The cat sat up, shot a leg, and began grooming its belly. Which had very little fur.

“Do you know why Annaliese came back to Yellowknife?”

“I think something scared her.”

“What?”

“I don’t know. She was so tired, mostly she slept. I didn’t press, figured we’d have plenty of time to talk.” Snook lifted her mug. Blew on it, though the tea was now cold. “Pressing didn’t work with my sister.”

“Do you know a woman named Susan Forex? Or did Annaliese ever mention her?”

“No.”

“Phoenix Miller?”

“No.”

“We believe Annaliese went from Edmonton to Montreal with a man named Smith. Signed a lease for an apartment with him.”

“Know about two dozen of those.”

Good point.

“What about Ralph Trees? Goes by Rocky.”

“No.”

“Ronnie Scarborough?”

“Why are you asking about these people?”

“They’re known associates of your sister.” I said the next as gently as possible. “Ronnie Scarborough was her pimp.”

Snook set her mug on the table. Held it tight.

“Scarborough is a prime suspect in Annaliese’s murder,” I added.

“You said you’re not a cop. But you talk like one.”

“I’m a forensic anthropologist.”

“What’s that mean?”

“I examine remains that are … damaged.”

A new pucker suggested she didn’t quite get it.
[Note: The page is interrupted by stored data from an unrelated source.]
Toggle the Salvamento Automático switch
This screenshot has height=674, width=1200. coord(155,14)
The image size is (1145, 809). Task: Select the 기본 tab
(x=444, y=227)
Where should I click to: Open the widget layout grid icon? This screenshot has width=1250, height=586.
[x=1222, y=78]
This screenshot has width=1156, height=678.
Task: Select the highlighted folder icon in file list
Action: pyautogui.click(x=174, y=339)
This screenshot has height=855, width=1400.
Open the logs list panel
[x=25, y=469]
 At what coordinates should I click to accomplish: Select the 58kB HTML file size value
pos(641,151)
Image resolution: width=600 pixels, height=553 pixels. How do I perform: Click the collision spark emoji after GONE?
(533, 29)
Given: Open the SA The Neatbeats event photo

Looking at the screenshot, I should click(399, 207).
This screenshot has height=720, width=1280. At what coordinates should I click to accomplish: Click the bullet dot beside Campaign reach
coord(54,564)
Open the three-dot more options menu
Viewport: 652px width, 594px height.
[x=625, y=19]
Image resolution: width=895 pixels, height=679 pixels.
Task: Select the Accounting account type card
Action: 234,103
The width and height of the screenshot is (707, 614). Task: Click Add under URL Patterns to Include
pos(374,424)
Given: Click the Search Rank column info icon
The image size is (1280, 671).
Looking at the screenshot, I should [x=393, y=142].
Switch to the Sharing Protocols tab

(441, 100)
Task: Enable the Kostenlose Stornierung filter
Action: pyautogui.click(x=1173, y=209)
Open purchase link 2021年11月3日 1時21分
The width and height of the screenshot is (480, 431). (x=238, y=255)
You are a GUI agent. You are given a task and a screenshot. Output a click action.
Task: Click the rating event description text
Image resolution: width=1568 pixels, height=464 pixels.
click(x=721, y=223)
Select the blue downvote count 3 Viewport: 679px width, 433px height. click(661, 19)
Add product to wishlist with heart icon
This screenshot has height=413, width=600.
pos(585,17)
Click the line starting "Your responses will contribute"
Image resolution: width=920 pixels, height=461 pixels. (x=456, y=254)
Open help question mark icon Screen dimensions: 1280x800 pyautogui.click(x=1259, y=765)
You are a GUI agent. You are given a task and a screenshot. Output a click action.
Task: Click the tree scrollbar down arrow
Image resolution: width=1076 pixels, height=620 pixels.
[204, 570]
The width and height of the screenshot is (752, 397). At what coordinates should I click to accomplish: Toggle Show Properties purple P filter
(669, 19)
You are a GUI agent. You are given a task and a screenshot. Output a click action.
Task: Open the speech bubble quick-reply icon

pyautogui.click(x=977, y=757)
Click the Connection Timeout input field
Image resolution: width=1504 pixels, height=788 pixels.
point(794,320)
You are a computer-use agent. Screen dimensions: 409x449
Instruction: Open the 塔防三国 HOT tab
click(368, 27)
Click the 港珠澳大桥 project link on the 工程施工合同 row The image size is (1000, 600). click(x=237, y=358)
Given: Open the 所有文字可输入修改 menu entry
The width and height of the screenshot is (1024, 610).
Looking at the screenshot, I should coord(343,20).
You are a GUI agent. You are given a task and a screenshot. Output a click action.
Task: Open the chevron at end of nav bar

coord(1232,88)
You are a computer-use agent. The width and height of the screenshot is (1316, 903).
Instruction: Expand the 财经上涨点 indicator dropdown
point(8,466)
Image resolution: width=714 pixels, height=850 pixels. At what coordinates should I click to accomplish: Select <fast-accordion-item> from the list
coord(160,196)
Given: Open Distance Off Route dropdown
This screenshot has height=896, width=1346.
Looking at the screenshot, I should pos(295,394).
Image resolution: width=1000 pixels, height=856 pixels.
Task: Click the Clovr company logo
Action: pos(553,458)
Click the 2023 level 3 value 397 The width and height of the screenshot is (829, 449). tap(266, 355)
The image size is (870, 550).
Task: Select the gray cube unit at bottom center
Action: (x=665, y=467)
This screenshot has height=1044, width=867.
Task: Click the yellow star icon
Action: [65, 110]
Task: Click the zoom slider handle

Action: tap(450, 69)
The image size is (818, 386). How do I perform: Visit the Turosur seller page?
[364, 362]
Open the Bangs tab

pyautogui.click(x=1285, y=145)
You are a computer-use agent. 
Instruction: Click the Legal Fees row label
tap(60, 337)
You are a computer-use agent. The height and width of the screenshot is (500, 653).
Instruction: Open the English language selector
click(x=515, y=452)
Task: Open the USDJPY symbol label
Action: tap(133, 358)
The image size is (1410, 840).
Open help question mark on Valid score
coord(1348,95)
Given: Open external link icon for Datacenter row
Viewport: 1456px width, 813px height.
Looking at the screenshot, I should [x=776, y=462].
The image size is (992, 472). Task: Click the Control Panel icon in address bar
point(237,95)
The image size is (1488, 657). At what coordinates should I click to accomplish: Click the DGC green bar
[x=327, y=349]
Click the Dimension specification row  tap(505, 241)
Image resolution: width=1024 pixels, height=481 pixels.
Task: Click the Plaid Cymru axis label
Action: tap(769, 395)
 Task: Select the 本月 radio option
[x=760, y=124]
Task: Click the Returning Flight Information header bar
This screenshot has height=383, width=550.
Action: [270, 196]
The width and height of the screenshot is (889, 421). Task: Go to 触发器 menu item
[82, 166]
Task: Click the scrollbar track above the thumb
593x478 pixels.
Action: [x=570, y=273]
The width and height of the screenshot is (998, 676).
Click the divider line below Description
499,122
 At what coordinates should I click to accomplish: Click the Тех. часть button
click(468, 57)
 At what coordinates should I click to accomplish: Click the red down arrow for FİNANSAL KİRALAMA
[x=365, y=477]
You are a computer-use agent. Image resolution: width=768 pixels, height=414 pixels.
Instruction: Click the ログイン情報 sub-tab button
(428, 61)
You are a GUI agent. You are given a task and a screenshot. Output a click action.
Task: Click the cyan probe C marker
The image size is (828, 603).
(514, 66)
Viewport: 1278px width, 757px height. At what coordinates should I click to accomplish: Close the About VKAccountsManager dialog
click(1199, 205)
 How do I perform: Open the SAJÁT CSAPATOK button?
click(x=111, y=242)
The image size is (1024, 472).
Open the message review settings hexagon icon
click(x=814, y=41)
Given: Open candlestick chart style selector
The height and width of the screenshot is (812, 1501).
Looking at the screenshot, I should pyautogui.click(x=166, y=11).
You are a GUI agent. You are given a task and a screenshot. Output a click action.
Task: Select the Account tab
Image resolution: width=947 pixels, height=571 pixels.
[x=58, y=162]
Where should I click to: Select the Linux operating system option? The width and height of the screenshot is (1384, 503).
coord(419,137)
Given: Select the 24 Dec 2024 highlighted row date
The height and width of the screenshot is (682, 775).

“I help coroners and medical examiners identify the deceased who are no longer recognizable. And I help figure out what happened to them.”

She appeared to give that some thought. “The coroner gonna do an autopsy on my sister?”

I leaned in and placed a hand on hers. “Whoever shot Annaliese took her body away.”

Her jaw went slack.

“We’ll find your sister, Nellie. And the bastards who killed her.”

Murray switched legs. His collar bell tinkled softly.

“What happened to Tank?” Snook asked.

“I don’t know.”

“You said you was there.”

“He ran into the woods.”

Snook’s chin dropped to her chest.

I stared at the top of her head, feeling like a voyeur, wondering if I could be so stoic in the face of such grief.

My gaze drifted to Murray, then to the mismatched fish swimming in the bowl at his side. One was off-white, the other gold. Sunlight sparked the sand and rocks lining the bottom of their world.

A long, silent moment passed.

Then Snook said something that kicked my view of Annaliese’s murder on its ass.